Estimating the distributional impacts of the COVID-19 pandemic and the remedial tax and benefit policies on poverty in Indonesia

Abstract

During 2020, the COVID-19 pandemic wreaked havoc across the world, causing shockwaves that have impacted on many people’s lives and financial security. In the absence of any known cures or preventative vaccines, governments quickly implemented policies to minimize its impact. In particular, public health policies were rolled out which focused on containing the spread of the virus but these measures in turn had a detrimental impact on many economies. In addition, tax and benefit policies were often either augmented or introduced from scratch, in order to mitigate the financial impact of the pandemic and associated containment measures on people’s lives. The speed with which initiatives were introduced has been unprecedented: for example, the United Nations Special Rapporteur on extreme poverty and human rights observed that 1,407 new social protection measures had been adopted by 208 countries and territories by September 2020 (UN, 2020).
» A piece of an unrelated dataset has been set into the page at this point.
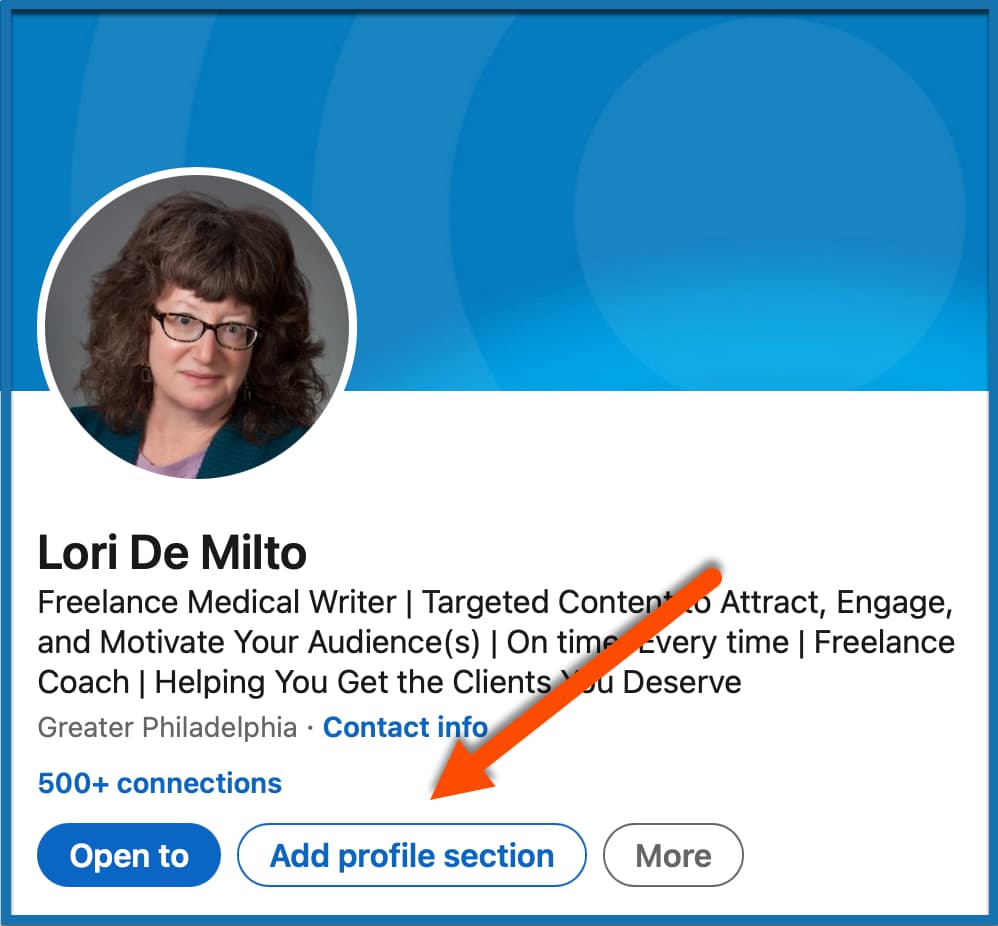Open the More options menu
Image resolution: width=998 pixels, height=926 pixels.
(x=672, y=855)
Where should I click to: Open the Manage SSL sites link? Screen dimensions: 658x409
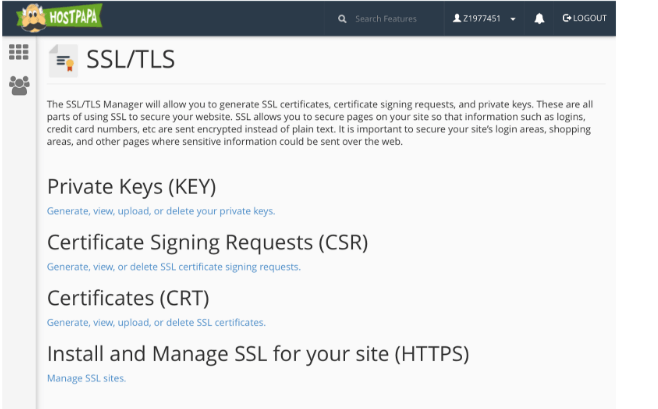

In this paper we explore how the COVID-19 pandemic has impacted on people’s earnings in Indonesia, the extent to which the automatic stabilisers that were already built into the tax and benefit system cushioned the economic shock, and how the augmented or new tax and benefit policies that were introduced because of the pandemic served to further cushion the shock. The analysis was conducted for each calendar month of 2020 and makes use of a tax-benefit microsimulation model for Indonesia called INDOMOD (Barnes et al., 2019), which is underpinned by the EUROMOD microsimulation software Version 3.1.8 (University of Essex, 2019).